_To do_.
Restate word for word the lines between the start of the material and the line with "The image size is (1023, 768).", keeping both of those ends and none of the pictures.

_Data shown_.
*** Begin section ***

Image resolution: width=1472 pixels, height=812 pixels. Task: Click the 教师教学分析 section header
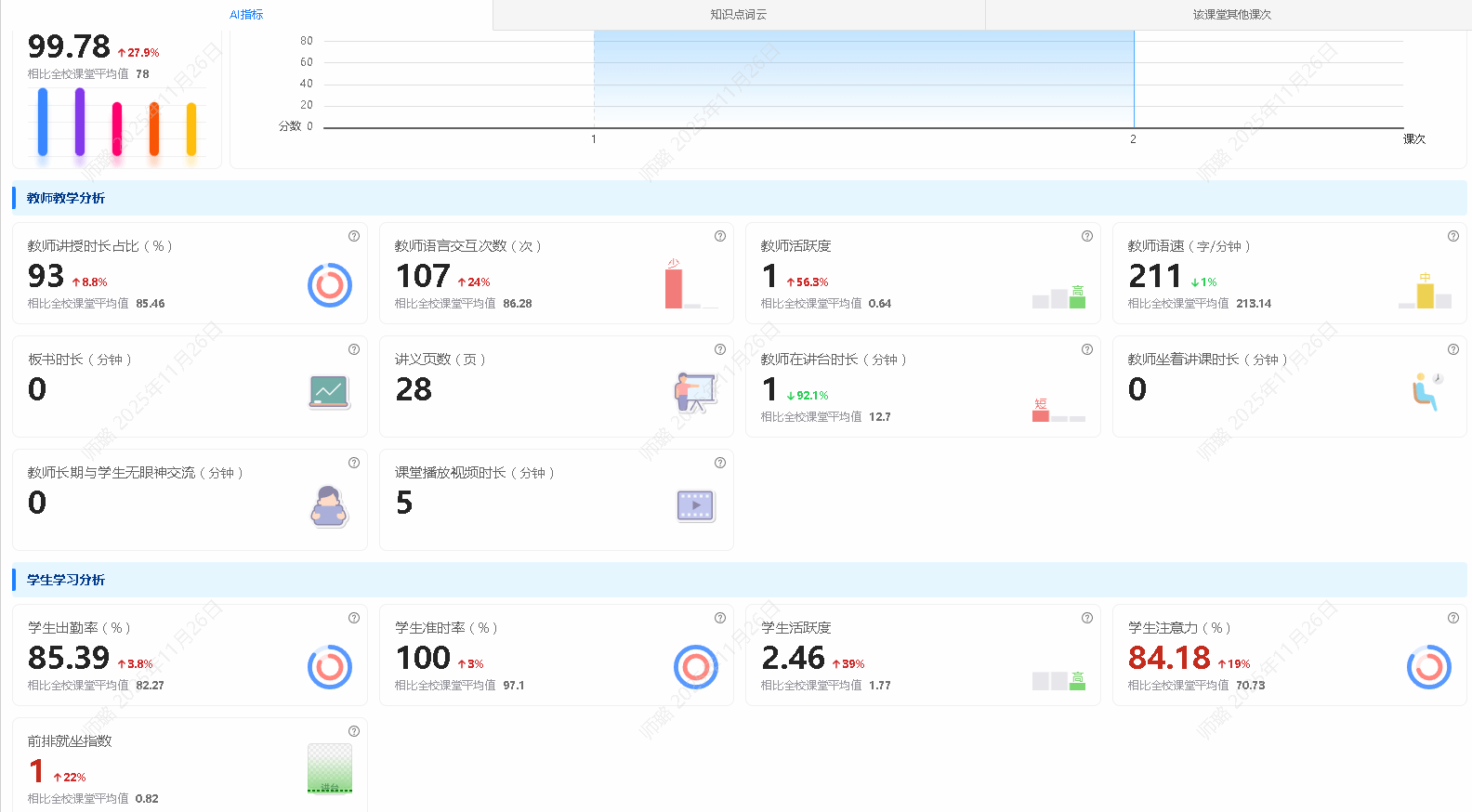[66, 198]
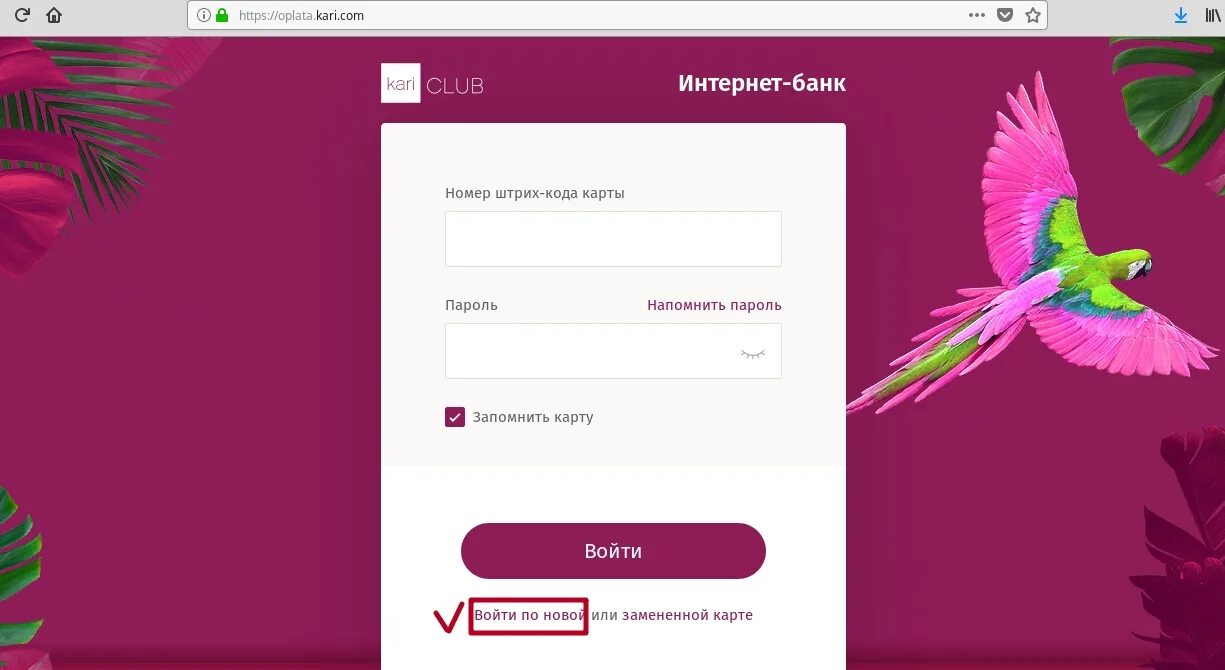Click the Интернет-банк heading
Viewport: 1225px width, 670px height.
pyautogui.click(x=762, y=83)
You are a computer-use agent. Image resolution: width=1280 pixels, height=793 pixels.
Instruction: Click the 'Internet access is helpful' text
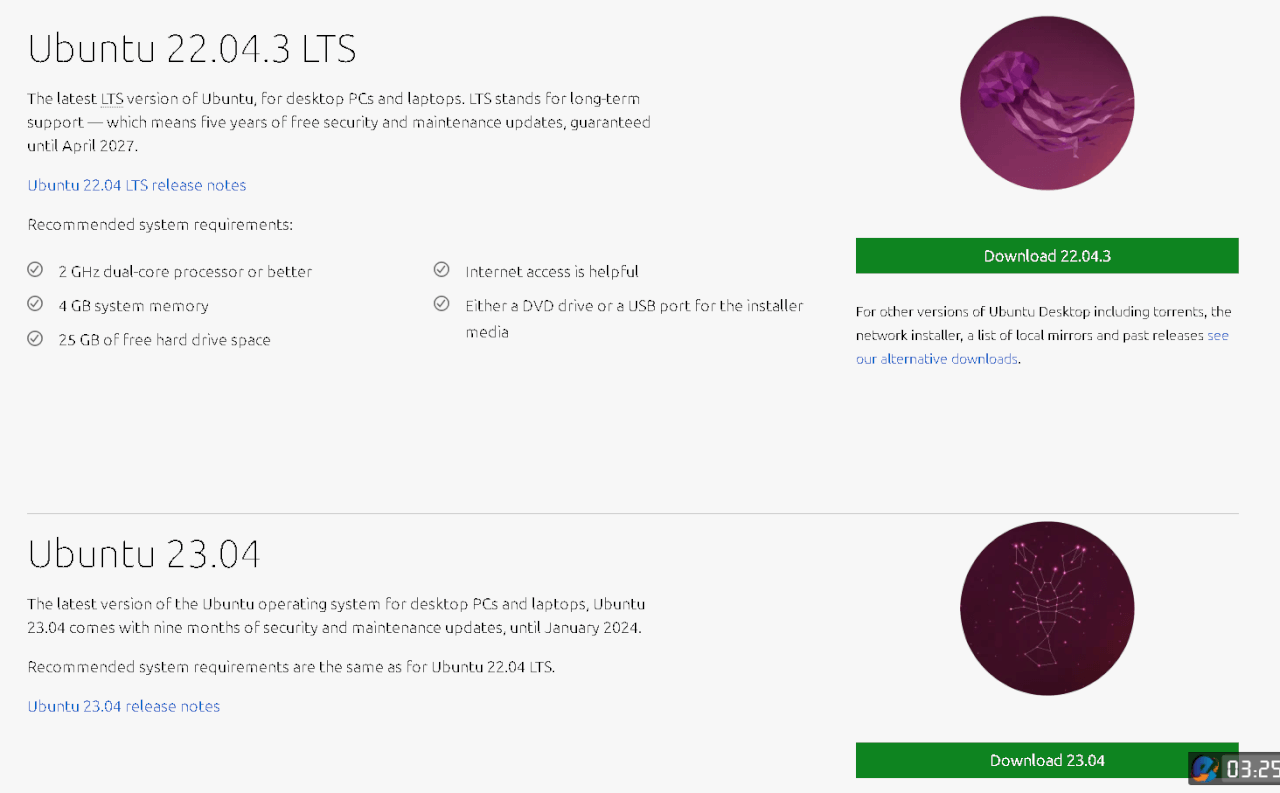(x=552, y=272)
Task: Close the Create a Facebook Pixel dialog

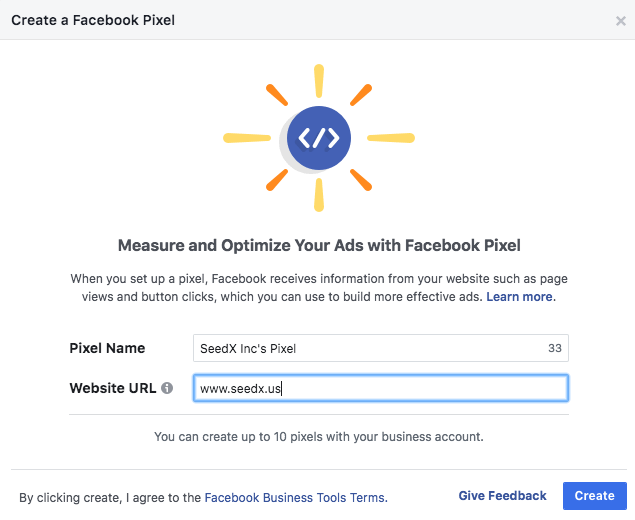Action: (620, 21)
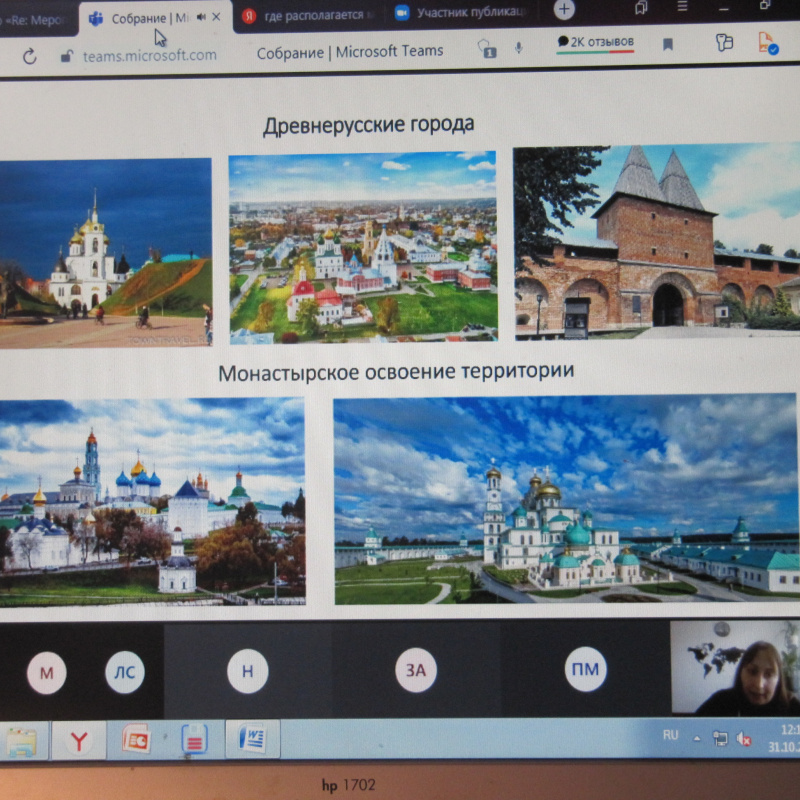Click the site lock security icon
Viewport: 800px width, 800px height.
coord(66,56)
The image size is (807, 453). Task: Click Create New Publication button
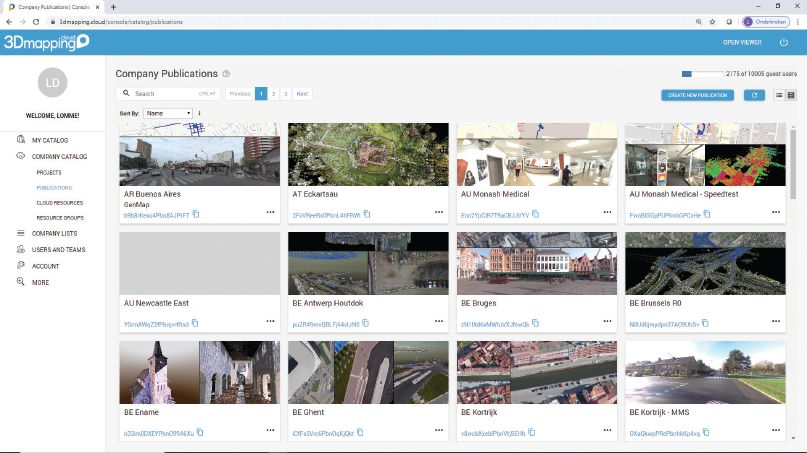(x=697, y=95)
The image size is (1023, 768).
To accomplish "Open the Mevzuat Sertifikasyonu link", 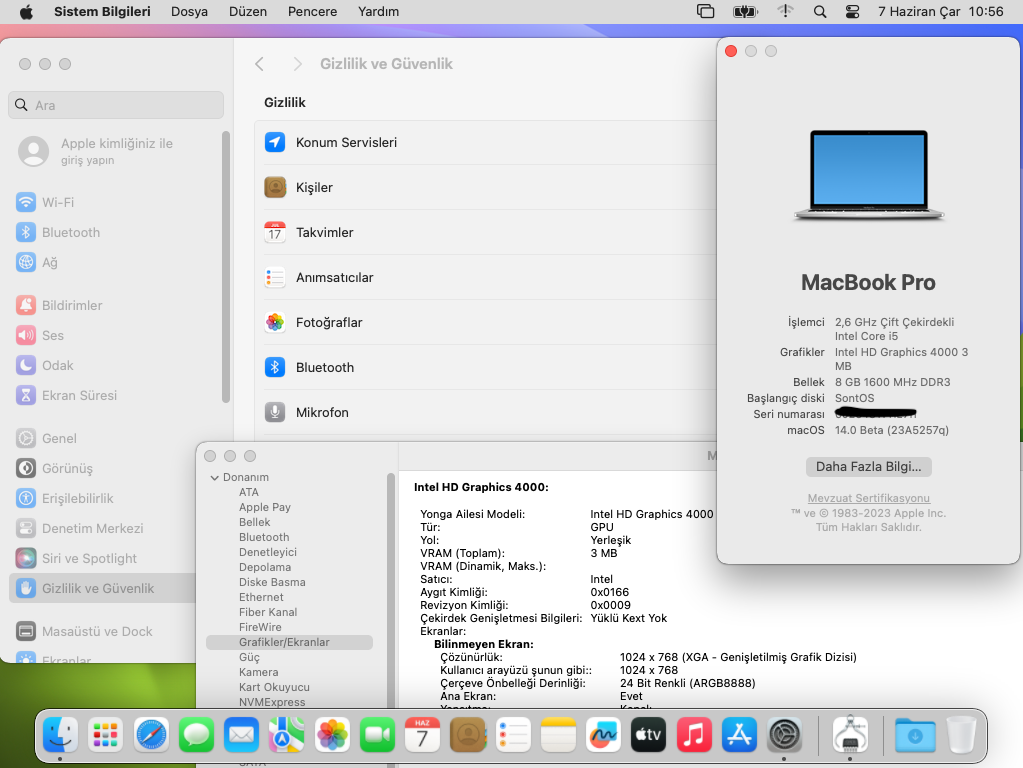I will (x=869, y=498).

*** End section ***

_Solution for this task_.
Image resolution: width=1472 pixels, height=812 pixels. Task: Click the 教师教学分析 section header
[66, 198]
Click the Интернет-банк heading
Viewport: 1225px width, 670px height.
pyautogui.click(x=762, y=83)
You are a computer-use agent. Image resolution: width=1280 pixels, height=793 pixels.
Instruction: Click the 'Internet access is helpful' text
(x=552, y=272)
Task: Close the Create a Facebook Pixel dialog

Action: (620, 21)
Click the site lock security icon
Viewport: 800px width, 800px height.
coord(66,56)
The image size is (807, 453). Task: Click Create New Publication button
(x=697, y=95)
The image size is (1023, 768).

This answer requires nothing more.